Ora facciamo il punto della situazioni riguardo le serie Tv che seguo e che seguirò e i libri che leggo!
ONCE UPON A TIME 6
Dove eravamo rimasti alla fine della quinta stagione? Robin è morto e Regina vuole combattere il suo lato oscuro ma fa arrivare a Storybrooke la nostra dark lady che vuole ancora strappare il cuore di Biancaneve e ucciderla. Il ritorno della Regina Cattiva metterà in crisi tutti gli abitanti di Storybrooke e soprattutto di Mary Margareth alias Biancaneve. E Mr.Gold alias Tremotino? Deve ancora risolvere la questione "Belle" che dorme beata da un po' di episodi come la bella addormentata. E non è finita qui, arrivano degli altri nemici che avevamo già incontrato nei penultimi episodi della quinta stagione, Jekyll e Mr. Hyde, arriva anche Jafar e la Fata Nera con la sua Battaglia Finale e il suo Sortilegio. Finora ho visto i primi episodi della sesta stagione e mi hanno annoiato, ci sono sempre le stesse dinamiche Regina che litiga con sua sorella Zelena, Mr.Gold e Belle sempre in crisi... Però voglio dare una chance agli altri episodi, dato che "Once Upon A Time" è sempre stata una delle mie serie Tv preferite!😍
RUSH HOUR (tratta dal film omonimo con Jackie Chan)
una serie crime e commedy ideata da Bill Lawrence (Scrubs, Cougar Town) e Blake McCormick. I protagonisti sono un serio e rigido agente cinese Lee (Jon Foo) arrivato a Los Angeles per vendicare la presunta morte di sua sorella e indagare sul suo legame con un'organizzazione criminale cinese e uno scapestrato e vivace poliziotto afroamericano Carter (Justin Hires) costretto ad affiancarlo. I due non vanno d'accordo anche perchè hanno due culture differenti ma formeranno una grande squadra. Essendo una fan di Jackie Chan temevo che si avvertisse la mancanza del celebre attore cinese, invece anche grazie agli attori e al mix di comicità e azione la serie non delude. Consiglio questa serie a tutti gli appassionati delle arti marziali e del poliziesco.

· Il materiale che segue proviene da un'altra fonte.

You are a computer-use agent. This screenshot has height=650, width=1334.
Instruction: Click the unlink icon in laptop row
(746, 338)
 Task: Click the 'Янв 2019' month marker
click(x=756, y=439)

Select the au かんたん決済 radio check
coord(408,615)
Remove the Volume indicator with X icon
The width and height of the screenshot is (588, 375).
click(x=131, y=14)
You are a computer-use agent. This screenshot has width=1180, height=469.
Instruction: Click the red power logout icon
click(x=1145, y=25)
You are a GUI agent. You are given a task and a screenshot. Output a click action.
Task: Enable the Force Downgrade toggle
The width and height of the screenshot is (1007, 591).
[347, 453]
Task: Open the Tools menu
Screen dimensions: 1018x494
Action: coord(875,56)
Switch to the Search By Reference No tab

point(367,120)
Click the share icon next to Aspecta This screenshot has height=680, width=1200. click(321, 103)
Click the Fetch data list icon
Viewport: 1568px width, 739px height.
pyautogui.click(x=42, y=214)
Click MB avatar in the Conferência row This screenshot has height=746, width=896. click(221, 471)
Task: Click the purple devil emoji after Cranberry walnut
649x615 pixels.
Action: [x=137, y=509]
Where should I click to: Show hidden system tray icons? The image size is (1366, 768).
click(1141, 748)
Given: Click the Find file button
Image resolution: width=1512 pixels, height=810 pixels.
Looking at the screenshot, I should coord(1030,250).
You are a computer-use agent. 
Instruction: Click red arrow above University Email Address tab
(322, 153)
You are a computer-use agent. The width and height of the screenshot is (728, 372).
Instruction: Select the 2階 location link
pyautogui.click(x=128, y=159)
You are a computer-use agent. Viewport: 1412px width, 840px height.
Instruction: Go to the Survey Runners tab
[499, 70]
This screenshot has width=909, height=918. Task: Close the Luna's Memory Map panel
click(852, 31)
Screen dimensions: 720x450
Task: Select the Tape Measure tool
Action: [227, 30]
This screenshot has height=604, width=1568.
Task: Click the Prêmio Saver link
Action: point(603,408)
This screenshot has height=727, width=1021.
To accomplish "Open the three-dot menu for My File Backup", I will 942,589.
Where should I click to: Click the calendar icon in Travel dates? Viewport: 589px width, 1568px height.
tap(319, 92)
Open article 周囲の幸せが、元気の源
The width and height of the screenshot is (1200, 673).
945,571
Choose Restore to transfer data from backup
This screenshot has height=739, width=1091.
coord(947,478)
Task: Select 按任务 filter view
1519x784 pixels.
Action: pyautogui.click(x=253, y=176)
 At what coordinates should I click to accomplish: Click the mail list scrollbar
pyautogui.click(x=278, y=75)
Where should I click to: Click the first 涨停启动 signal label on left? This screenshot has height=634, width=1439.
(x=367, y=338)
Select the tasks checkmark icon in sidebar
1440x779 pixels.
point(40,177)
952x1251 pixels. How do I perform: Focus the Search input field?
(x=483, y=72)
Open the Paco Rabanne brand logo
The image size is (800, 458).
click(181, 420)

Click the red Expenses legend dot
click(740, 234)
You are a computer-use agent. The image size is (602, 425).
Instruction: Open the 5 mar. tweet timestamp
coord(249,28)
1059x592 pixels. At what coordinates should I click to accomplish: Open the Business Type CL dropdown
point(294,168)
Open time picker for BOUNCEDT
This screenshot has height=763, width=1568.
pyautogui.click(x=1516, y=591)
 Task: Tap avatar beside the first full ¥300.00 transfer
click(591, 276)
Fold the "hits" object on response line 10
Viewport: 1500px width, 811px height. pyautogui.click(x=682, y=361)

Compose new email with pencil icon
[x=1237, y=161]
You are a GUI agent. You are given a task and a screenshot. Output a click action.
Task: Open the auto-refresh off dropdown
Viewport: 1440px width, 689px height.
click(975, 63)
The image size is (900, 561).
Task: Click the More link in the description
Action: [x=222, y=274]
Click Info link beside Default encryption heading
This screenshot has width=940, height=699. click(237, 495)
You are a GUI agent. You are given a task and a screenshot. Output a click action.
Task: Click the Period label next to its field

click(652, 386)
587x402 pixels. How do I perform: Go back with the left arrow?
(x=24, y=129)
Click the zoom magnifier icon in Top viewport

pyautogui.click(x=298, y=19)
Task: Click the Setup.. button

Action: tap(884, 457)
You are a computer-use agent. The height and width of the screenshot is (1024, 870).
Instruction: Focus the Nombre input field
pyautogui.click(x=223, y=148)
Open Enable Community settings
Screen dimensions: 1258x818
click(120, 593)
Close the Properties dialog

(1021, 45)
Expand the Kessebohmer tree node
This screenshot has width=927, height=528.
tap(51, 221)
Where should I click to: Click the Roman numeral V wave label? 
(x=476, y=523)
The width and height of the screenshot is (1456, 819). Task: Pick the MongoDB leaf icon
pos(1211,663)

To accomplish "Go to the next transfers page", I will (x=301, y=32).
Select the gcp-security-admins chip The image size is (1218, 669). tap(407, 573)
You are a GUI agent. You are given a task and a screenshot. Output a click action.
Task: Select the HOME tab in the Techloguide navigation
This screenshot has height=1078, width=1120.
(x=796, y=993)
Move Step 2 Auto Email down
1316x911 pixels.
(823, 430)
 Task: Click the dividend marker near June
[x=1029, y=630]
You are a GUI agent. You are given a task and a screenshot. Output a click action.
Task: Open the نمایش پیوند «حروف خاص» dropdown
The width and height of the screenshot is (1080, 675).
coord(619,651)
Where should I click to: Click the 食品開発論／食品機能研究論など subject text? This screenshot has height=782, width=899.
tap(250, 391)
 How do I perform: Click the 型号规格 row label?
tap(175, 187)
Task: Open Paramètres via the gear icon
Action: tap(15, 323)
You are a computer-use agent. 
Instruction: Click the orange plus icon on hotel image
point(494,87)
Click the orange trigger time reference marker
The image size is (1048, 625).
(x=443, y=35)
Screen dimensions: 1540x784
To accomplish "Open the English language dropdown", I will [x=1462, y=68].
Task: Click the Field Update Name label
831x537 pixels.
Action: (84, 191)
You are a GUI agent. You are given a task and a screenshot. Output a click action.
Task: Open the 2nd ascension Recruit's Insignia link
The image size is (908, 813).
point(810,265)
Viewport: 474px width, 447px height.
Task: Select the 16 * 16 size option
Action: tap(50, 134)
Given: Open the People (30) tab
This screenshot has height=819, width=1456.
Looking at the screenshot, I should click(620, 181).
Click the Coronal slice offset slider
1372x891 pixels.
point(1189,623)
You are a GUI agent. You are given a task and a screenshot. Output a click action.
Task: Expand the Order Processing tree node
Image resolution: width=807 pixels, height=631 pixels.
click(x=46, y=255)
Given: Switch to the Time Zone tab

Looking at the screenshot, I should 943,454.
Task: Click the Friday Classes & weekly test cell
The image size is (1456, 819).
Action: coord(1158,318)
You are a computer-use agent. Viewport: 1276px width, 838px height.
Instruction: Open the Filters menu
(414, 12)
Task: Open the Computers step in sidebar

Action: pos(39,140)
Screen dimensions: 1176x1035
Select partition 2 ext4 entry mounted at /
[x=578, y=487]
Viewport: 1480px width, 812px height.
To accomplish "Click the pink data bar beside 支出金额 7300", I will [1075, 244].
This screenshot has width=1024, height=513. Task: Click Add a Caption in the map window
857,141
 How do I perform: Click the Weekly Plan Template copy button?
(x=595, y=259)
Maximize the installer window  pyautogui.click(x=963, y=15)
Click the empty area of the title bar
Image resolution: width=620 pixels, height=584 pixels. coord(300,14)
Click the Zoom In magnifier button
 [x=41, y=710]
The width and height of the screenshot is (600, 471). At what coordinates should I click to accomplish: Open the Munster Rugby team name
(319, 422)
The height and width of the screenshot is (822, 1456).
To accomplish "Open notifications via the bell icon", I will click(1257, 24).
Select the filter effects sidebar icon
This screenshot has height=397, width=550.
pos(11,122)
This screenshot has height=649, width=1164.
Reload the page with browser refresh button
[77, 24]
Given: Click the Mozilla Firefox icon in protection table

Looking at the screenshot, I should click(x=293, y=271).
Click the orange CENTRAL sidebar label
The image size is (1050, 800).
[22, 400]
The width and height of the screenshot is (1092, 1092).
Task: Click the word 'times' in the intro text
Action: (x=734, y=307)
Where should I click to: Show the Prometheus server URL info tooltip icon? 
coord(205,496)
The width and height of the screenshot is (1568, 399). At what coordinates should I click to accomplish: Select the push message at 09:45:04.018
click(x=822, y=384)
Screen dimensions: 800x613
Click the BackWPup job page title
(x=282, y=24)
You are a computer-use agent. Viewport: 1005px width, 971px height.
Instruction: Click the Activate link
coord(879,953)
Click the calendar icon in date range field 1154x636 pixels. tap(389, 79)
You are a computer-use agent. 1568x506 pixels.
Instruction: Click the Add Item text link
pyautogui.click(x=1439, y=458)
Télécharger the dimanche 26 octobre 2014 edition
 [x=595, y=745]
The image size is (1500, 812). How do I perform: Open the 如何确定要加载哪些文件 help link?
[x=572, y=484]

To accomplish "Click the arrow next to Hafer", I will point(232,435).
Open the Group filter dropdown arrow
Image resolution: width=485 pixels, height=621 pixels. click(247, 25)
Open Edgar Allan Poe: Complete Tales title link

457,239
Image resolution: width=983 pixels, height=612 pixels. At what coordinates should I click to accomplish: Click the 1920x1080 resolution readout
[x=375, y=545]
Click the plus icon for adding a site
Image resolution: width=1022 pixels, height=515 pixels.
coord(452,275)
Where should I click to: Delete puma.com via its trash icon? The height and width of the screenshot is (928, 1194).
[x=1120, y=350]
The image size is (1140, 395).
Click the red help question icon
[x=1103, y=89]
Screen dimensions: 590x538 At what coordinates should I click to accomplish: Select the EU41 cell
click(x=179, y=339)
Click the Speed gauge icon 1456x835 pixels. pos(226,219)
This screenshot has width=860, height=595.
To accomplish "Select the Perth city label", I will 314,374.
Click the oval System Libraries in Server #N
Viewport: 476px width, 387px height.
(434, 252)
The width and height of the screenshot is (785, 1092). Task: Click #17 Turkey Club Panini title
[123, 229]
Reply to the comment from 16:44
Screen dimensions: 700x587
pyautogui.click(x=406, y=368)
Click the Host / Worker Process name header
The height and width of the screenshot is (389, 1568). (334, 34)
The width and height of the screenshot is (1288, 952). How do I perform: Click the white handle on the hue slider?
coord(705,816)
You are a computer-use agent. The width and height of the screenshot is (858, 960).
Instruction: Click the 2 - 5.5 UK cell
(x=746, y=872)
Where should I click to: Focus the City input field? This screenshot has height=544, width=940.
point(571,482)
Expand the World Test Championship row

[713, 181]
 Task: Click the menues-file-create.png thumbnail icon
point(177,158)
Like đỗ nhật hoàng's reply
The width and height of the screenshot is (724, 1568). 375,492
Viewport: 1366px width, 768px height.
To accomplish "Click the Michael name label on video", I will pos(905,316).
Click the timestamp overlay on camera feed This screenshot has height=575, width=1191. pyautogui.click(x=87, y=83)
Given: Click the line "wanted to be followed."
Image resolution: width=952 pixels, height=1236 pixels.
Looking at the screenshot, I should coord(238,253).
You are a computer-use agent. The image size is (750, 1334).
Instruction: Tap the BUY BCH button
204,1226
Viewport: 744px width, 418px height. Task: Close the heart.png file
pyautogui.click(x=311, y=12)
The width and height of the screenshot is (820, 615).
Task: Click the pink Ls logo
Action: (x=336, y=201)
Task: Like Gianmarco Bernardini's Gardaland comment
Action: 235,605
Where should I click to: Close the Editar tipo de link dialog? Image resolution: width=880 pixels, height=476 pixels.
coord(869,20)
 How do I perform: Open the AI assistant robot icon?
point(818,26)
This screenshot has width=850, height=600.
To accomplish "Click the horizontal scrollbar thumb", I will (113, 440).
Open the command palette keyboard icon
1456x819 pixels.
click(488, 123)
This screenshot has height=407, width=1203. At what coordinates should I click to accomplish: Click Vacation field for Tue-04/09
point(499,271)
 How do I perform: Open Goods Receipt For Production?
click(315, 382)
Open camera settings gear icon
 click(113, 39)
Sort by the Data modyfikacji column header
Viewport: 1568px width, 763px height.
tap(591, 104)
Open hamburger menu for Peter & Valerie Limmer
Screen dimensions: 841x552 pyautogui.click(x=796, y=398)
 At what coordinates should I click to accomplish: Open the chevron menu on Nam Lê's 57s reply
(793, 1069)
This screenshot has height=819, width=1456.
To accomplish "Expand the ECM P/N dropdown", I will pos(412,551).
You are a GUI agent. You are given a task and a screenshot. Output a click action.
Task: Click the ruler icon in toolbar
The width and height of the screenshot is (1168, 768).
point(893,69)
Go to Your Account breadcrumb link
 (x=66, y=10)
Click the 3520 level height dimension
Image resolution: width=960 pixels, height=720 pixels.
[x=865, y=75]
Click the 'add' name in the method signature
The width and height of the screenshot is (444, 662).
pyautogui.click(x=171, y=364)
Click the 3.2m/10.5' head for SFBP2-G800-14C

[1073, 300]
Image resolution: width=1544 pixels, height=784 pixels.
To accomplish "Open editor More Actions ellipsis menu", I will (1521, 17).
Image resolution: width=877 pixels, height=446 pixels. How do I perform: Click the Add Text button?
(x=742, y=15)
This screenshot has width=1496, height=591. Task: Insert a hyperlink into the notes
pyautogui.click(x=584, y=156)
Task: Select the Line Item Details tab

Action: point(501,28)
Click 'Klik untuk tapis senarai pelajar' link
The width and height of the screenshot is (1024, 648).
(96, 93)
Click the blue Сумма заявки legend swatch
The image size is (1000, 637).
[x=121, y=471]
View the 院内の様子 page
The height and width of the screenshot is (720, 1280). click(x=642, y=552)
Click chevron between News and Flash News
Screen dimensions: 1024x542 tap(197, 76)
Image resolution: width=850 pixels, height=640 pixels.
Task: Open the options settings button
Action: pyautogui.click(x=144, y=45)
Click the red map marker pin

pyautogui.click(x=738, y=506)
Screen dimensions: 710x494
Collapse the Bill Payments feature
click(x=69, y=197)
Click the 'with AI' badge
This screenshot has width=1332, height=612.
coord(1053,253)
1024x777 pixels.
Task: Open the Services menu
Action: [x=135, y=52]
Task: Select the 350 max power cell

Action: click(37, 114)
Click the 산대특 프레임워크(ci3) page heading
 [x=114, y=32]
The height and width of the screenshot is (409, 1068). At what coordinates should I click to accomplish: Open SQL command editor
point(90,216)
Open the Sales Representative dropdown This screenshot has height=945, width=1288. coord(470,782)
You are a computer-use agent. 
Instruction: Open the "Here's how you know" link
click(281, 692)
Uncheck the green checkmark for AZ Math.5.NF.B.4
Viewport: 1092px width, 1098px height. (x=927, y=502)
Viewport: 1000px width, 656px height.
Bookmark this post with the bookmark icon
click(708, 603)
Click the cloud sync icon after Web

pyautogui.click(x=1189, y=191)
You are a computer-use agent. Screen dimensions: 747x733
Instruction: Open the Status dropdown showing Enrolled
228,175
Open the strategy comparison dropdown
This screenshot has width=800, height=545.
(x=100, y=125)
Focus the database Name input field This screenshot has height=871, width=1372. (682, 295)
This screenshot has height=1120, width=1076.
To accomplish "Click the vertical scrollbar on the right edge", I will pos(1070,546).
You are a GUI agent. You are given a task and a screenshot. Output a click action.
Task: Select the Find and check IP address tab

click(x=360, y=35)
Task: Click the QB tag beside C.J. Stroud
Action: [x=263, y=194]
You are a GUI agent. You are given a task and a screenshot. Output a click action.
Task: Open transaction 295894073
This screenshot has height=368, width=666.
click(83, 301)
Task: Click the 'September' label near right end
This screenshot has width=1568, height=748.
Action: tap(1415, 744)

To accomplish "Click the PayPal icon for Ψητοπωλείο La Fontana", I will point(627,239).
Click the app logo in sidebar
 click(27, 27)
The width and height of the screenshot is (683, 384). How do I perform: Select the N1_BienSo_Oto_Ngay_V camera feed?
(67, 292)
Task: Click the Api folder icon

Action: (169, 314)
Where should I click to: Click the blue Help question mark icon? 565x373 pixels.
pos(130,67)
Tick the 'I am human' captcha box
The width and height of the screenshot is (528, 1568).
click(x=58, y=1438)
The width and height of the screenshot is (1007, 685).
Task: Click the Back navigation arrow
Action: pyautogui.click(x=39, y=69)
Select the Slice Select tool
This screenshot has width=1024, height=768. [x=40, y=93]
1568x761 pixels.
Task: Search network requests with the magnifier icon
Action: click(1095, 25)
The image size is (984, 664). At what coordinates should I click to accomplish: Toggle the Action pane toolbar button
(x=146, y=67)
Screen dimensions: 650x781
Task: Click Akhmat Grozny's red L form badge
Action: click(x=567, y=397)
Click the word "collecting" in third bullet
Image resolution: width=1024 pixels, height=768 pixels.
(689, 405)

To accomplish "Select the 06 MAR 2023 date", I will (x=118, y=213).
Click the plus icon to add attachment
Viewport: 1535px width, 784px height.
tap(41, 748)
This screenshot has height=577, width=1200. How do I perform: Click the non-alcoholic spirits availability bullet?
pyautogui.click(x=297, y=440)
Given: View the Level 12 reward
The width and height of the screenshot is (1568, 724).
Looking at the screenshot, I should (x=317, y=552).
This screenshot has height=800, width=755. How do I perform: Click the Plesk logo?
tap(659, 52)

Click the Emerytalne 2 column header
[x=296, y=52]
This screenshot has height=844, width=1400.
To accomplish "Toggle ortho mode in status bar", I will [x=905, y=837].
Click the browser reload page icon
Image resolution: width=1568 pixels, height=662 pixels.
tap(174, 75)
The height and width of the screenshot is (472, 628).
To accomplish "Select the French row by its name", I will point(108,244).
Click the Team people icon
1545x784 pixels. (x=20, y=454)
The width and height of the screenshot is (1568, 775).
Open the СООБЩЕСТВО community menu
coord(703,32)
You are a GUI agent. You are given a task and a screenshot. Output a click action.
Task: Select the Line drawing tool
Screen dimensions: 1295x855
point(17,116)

SIRENE da novembre su RaiUno
Appena ho scoperto l'esistenza di questa serie Tv italiana mi è venuto un colpo. Perché le sirene sono state protagoniste di serie Tv australiane (vedi H2O che da ragazzina seguivo), americane e noi italiani non siamo celebri per creare serie Tv fantasy (la serie Tv "La porta rossa" però mi è piaciuta comunque!😍). Poi essendo una persona curiosa ho cambiato idea, speriamo che non sia una delusione. La trama? Nel mondo marino, i tritoni delegati alla riproduzione sono quasi estinti. Quando l’ultimo esemplare maschio della specie sparisce misteriosamente sulla terraferma, la sua bellissima promessa sposa Yara, insieme alla madre e alle due sorelle, esce dal mare decisa a ritrovarlo e dare un futuro alla propria specie.
Ma non tutto va per il verso giusto, perché le Sirene, dotate di poteri capaci di incantare i terrestri, sbarcano a Napoli e saranno a loro volta inaspettatamente conquistate dagli umani, come la celebre sirenetta Disney Ariel.
L'ISPETTORE COLIANDRO su RaiDue il 13 ottobre
Torna l'impetuoso ispettore Coliandro nato dalla fantasia di Carlo Lucarelli ed interpretato da Giampaolo Morelli.
Le prime stagioni non mi hanno entusiasmato a causa delle scene violente e del linguaggio un po' troppo colorito. Mentre l'ultima stagione, più lieve, mi ha conquistato! Non vedo l'ora di vedere i nuovi episodi!
LIBRI
Sto leggendo "Il Trono di spade"!😍
VOI CHE SERIE STATE GUARDANDO E COSA STATE LEGGENDO? CONOSCETE QUESTE SERIE?